__Selected excerpt__.
Elyakim Suissa, Robinovitch Family Fellow
Project — Glimpsing the Divine Through the Mundane: Religious and Legal Structural Challenges in Sixteenth-Century Istanbul
Elyakim Suissa is a second-year Master’s student in the Department of Middle Eastern Languages and Cultures. Having previously completed his BA at the University of Pennsylvania, Elyakim focuses on Jewish rabbinic law, literature, and community in sixteenth-century Istanbul. His research has brought him to Israel and Turkey, where he has enrolled in several language and research programs. His current project, with a working title of “Glimpsing the Divine Through the Mundane: Religious and Legal Structural Challenges in Sixteenth-Century Istanbul,” will put Hebrew-language responsa in conversation with Ottoman Turkish fetvas to analyze themes of communal cohesion and religious space that jointly affected both Judaism and Islam. Elyakim is excited to further develop this project with the wonderful faculty at the Stroum Center.
Corinna Nichols, Ina and Richard Willner Memorial Fellow
Project — Entangled: Hair and Identity in the Neo-Assyrian Siege of Lachish
Corinna Nichols is a Ph.D. candidate in the Near and Middle Eastern Studies Interdisciplinary Program. Her field of study is the Hebrew Bible and ancient Middle East. Corinna worked for twenty-five years in the tech field, including roles at IBM, Lenovo, and Amazon, before falling in love with ancient Israel. She has a B.A. in Latin from Wellesley College, a B.S. in Computer Science from American Sentinel University, and an M.A. in Near Eastern Languages and Civilization from UW. She is the coauthor of two published papers on the Hebrew Bible.

__Stored data__.
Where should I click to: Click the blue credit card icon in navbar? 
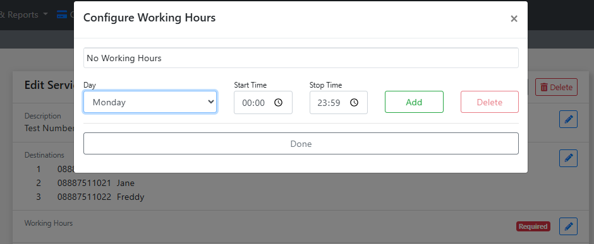tap(62, 15)
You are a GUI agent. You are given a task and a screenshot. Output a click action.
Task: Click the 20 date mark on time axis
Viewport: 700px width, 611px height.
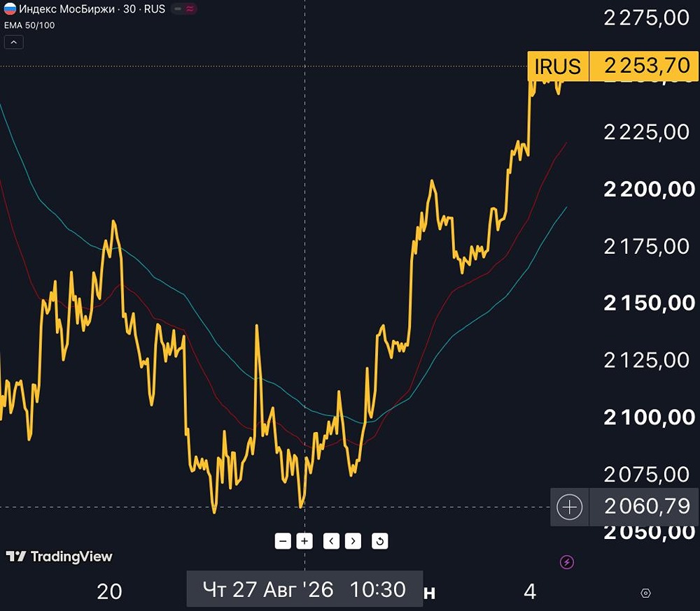coord(109,592)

__Exercise aim__. What degrees does Corinna Nichols hold, according to the fellow profiles above, and from which institution is each one?

__Answer to this problem__.
- B.A. in Latin from Wellesley College
- B.S. in Computer Science from American Sentinel University
- M.A. in Near Eastern Languages and Civilization from UW